++++ Supplied text

Yes that is useful. But I find the need to code things the way they are, unfortunate. But given current constraints, so be it.

Okay, I’ve removed the code related to the status field, certainly makes the change a bit less intrusive.

Updated webrev: http://cr.openjdk.java.net/~rwestberg/8041626/webrev.01/
Incremental: http://cr.openjdk.java.net/~rwestberg/8041626/webrev.00-01/

This looks much cleaner/neater to me - thanks.

Tool Nit: the git-webrev tool you use has an annoying quirk compared to our own webrev tool - it first reports the number of files changed even when it is reporting on an individual file! I'm used to seeing a first number that represents number of lines changes - and the "1" in this case throws me as I like to quickly look at the size of the change for each file when deciding what order to look at them. :(

Thanks,
David

Best regards,
Robin


Thanks,
David

Best regards,
Robin
Let's see what others think ...

++++++++
++++ Data supplied

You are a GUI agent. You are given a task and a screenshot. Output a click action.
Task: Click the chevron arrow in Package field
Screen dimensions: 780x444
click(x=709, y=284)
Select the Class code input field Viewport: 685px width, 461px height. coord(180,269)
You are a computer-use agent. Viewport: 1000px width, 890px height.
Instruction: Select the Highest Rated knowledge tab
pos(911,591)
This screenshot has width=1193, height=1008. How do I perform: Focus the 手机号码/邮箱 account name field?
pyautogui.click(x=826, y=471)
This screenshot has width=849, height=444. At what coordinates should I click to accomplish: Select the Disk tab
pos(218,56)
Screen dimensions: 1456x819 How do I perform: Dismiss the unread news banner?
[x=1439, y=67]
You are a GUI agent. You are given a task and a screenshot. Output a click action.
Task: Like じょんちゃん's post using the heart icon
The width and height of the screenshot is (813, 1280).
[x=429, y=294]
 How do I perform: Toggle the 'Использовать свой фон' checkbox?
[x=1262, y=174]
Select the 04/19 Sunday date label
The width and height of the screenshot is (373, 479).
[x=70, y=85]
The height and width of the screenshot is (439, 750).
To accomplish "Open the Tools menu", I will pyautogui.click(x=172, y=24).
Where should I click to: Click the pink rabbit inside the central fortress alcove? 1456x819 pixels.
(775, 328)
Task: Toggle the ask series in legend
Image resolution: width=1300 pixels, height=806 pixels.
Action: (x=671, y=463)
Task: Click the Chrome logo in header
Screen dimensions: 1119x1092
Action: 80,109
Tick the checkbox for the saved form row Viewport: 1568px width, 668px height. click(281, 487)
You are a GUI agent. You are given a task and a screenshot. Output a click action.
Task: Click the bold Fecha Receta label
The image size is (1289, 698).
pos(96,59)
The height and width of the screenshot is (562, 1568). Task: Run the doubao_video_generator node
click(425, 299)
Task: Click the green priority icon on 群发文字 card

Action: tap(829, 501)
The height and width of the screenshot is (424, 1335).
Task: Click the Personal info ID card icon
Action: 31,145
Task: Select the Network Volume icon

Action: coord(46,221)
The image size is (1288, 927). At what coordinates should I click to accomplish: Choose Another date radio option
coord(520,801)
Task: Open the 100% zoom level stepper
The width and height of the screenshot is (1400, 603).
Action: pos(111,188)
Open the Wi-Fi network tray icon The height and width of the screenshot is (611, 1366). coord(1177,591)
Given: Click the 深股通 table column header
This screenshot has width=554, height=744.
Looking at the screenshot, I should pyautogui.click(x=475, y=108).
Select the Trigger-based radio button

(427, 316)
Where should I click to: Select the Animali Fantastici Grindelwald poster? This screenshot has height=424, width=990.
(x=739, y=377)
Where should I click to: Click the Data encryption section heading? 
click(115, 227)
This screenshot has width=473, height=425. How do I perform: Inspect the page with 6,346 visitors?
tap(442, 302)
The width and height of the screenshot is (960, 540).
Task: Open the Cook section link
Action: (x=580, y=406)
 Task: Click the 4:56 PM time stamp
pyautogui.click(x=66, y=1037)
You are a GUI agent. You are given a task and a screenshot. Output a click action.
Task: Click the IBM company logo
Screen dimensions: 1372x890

++++++++

- [What to work on]
**A.** What code does the code review thread say was removed?
**B.** List, in order, every name that signs off a message in the code review thread.
**C.** Continue the code review thread from its final line.

- [Answers]
**A.** The code related to the status field.

**B.** David, Robin, David, Robin

**C.**
Thanks,
David

On 8/02/2018 1:18 AM, Robin Westberg wrote:
Hi all,
Please review the following change that adds an event-based tracing event that is generated when the VM shuts down. The intent is to capture shutdowns that occur after the VM has been properly initialized (as initialization problems would most likely mean that the tracing framework hasn’t been properly started either).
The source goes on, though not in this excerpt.